Business Development Corporations (BDCs)

Business Development Companies (BDCs) represent a distinct category of closed-end investment funds which we can buy on the US stock market, offering an avenue for retail investors to allocate capital into small and medium-sized private firms and, to a lesser extent, diverse investment opportunities, such as small publicly traded companies. BDCs exhibit a degree of complexity, accompanied by particularized risks.  Investing in Business Development Companies (BDCs) offers potential benefits such as attractive dividend yields, portfolio diversification through exposure to private middle-market companies, and access to private equity-like investments, providing opportunities for capital appreciation as well as access to professional management who are experts in the sector. Additionally, if the companies in a BDC’s portfolio thrive, investors may enjoy capital gains. Nevertheless, it’s crucial to be aware of the associated risks, including potential capital loss, sensitivity to interest rate fluctuations, market price volatility, regulatory complexities, and limited transparency due to the private nature of many portfolio companies. Therefore, investors should carefully evaluate their goals, risk tolerance, and research the particular BDC under consideration before considering an investment.

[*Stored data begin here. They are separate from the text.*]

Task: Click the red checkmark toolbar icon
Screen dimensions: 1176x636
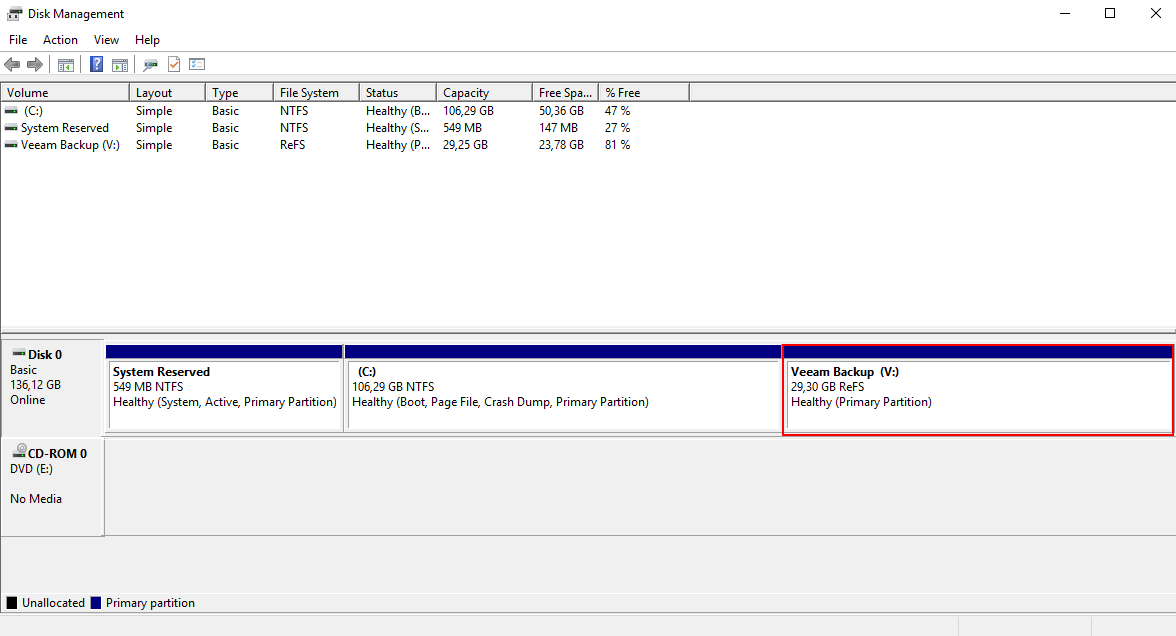Action: pyautogui.click(x=173, y=63)
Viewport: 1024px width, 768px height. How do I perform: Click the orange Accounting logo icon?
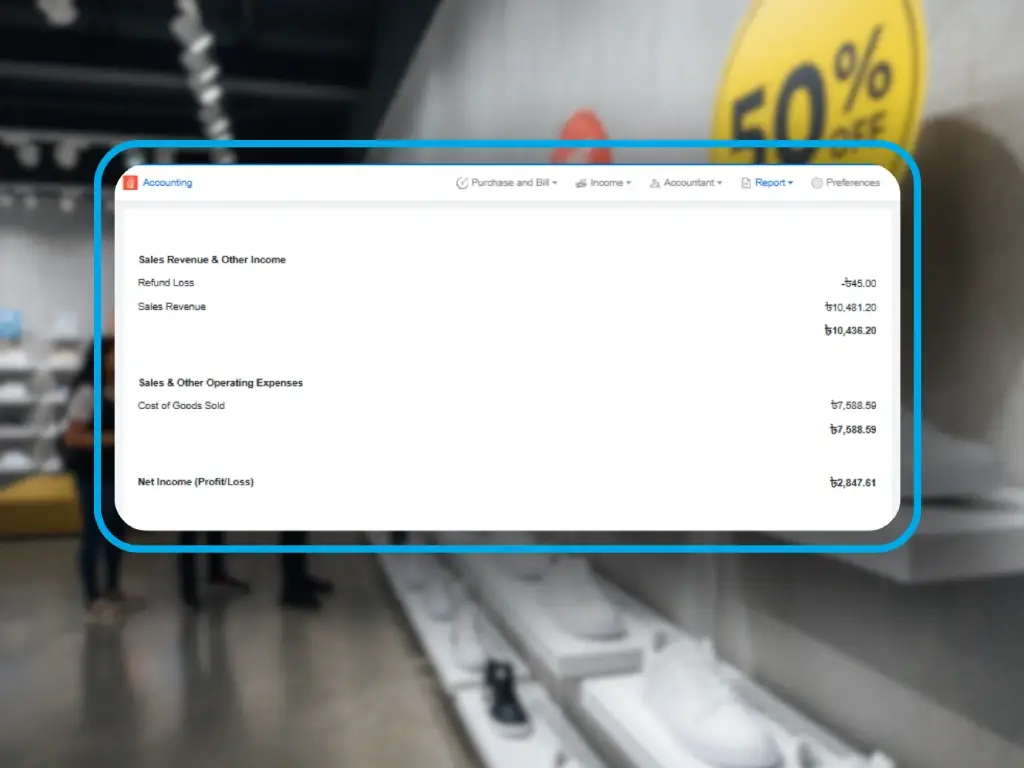click(x=130, y=183)
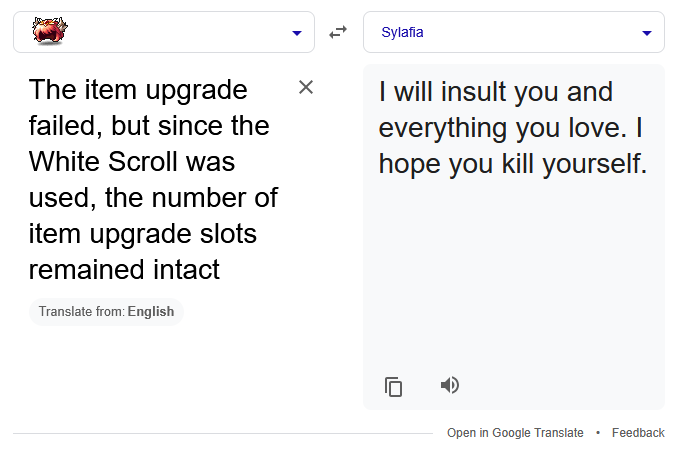Click the bold 'English' word in chip
The width and height of the screenshot is (680, 449).
pyautogui.click(x=151, y=311)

This article focuses on publicly traded BDCs, those whose shares can be traded on US national securities exchanges like the NYSE, NASDAQ or AMEX.

In certain respects, BDCs share similarities with various investment funds, including mutual funds, other closed-end funds, and exchange-traded funds (ETFs):

  1. Pooling of Funds: BDCs aggregate capital from a multitude of investors and deploy those resources to earn income.
  2. Inclusive Ownership: Individuals from all walks of investment life, including retail investors, have the capacity to buy shares in BDCs.  These investments are diffcult for retail investors to access directly.
  3. Proportional Ownership: Investors hold shares that represent a proportionate stake within the BDC.
  4. Regulatory Oversight: BDCs offer shares that adhere to the Securities and Exchange Commission (SEC) regulations, and BDCs themselves operate under SEC governance.
  5. Managed by SEC-Registered Advisers: BDCs frequently have professional investment managers who are registered as investment advisers with the SEC.

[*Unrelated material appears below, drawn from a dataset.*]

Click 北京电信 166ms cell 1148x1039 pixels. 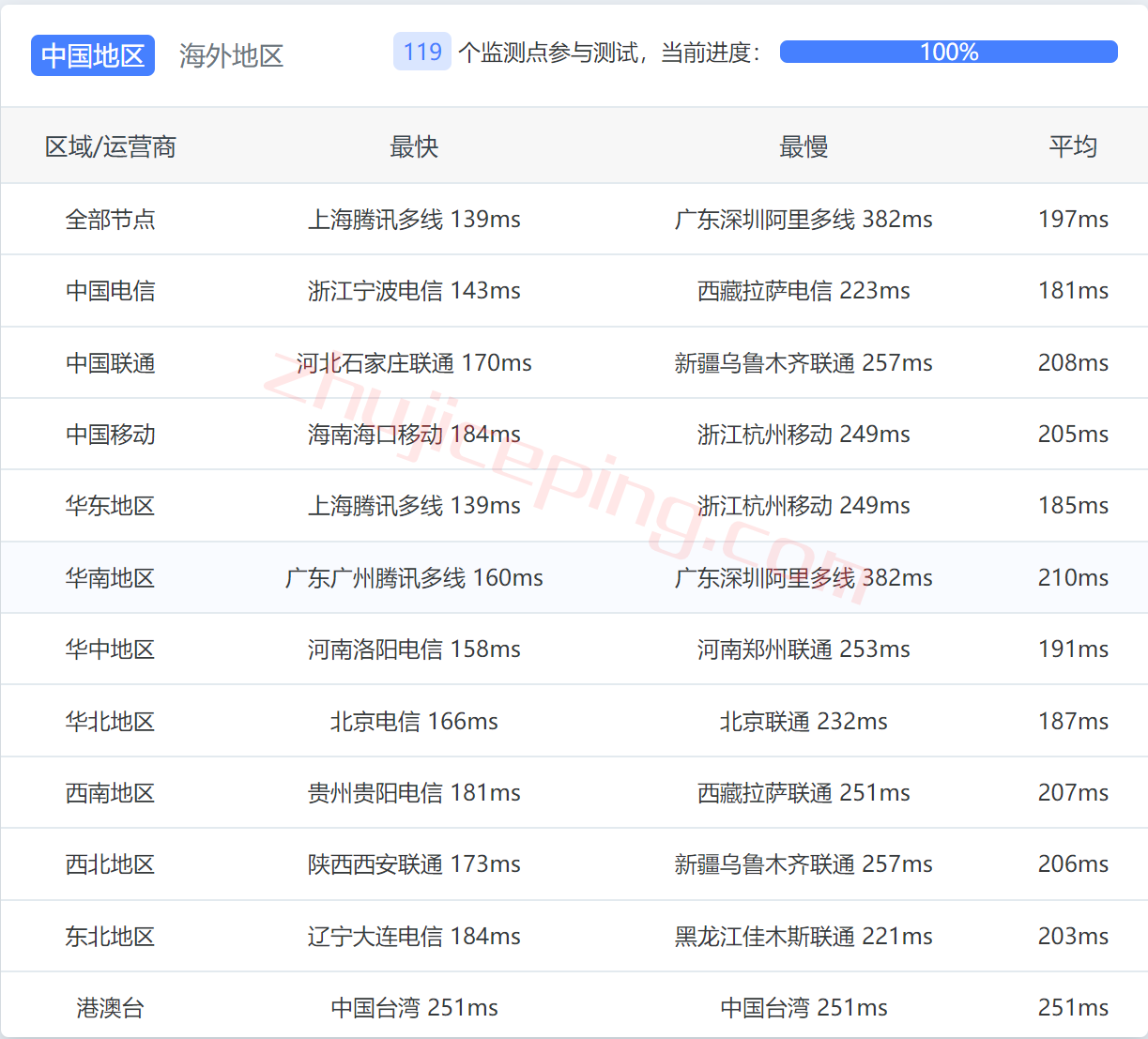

Publicly traded BDCs, in some respects, share similarities with other closed-end funds (CEFs) and ETFs, as their shares are typically traded on national securities exchanges at prevailing market prices.  Prices adjust constantly depending on stock market supply and demand.

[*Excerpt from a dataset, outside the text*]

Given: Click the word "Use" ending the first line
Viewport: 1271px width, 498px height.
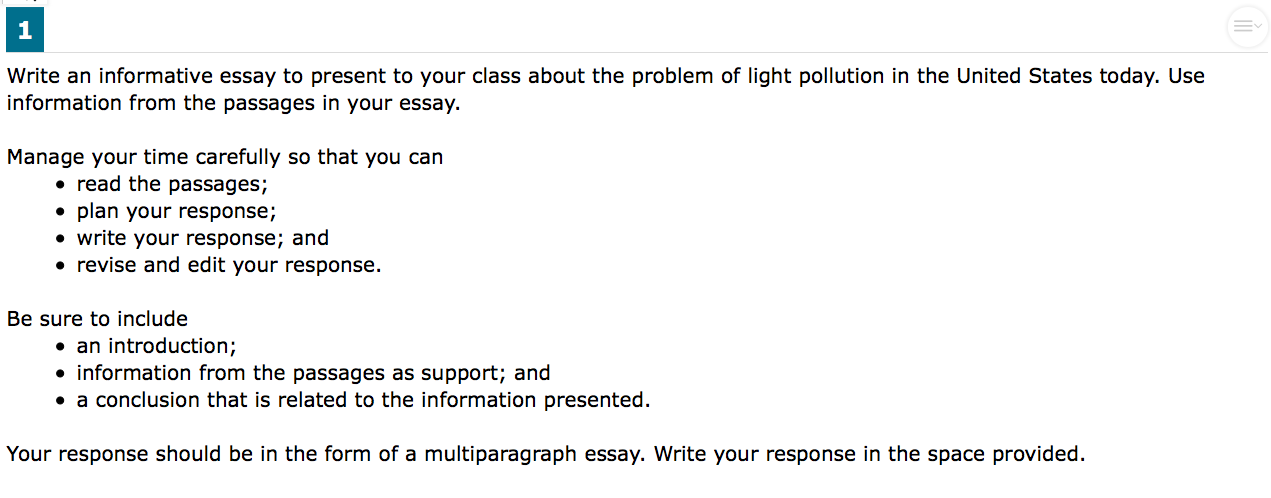Looking at the screenshot, I should pyautogui.click(x=1185, y=77).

In a technical sense, BDCs do not qualify as registered investment companies but may voluntarily elect to comply with a substantial portion of the regulatory framework applicable to registered investment companies. The key differentiator between BDCs and other SEC-regulated investment vehicles is the nature of their investments. BDCs specialize in investing in the debt and equity of small and medium-sized private companies, occasionally extending their reach to select small public enterprises. These companies in BDC portfolios are generally either in their initial stages of development or are struggling entities that face challenges in securing traditional bank loans or attracting investments from other sources. BDCs sometimes play an active role in managing the companies they invest in. BDCs are occasionally likened to venture capital funds or private equity funds, as they offer exposure to private, often illiquid, investments and may provide operational support to their portfolio companies. However, BDCs are accessible to all investors, including retail investors.  Moreover, BDCs have more flexibility in utilizing debt and other financial leverage as compared to CEFs and ETFs.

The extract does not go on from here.